The Left blew up over the nomination of Betsy DeVos for Secretary of Education because she is opposes the near monopoly that “progressives” have over K–12. But DeVos has no experience with or much background in higher education and that’s why it would be great to have someone as undersecretary who has such background and takes a contrarian view when it comes to federal higher-education policy. The proper role for the federal government in higher education is none at all, but if we can’t get there, let’s at least minimize the damage it does. One scholar who perfectly fits that bill is Professor Richard Vedder. In this Martin Center article, Jane Shaw makes the case for him.

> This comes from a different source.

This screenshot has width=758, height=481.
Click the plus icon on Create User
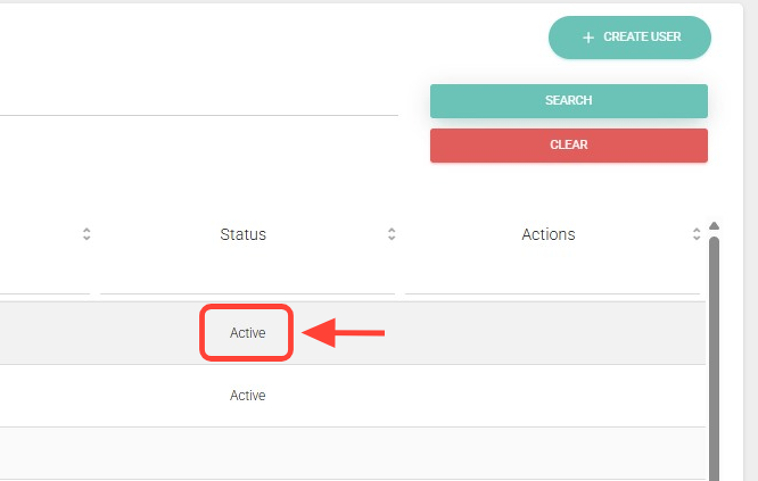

Vedder has done a lot of work on the economics of higher education and sees that government intervention here has the same sort of malign effects as it does everywhere else. It has made higher education higher in cost and lower in value. His 2004 book Going Broke by Degree was a trailblazer in the field of higher-education criticism. Vedder also served on the Spellings Commission, acting as the only true free-market advocate. And his small think tank, the Center for College Affordability and Productivity, has turned out numerous useful studies and papers that challenge the conventional wisdom about college education in America.
Betsy DeVos will need a steady hand on higher-education issues and there is simply no one better equipped for that role than Richard Vedder.
In Thursday’s Wall Street Journal, Vedder had a sharp op-ed piece on the way to lower the high cost of college by changing our absurd system of student aid. I hope DeVos read it and thought, “Maybe he ought to work for me.”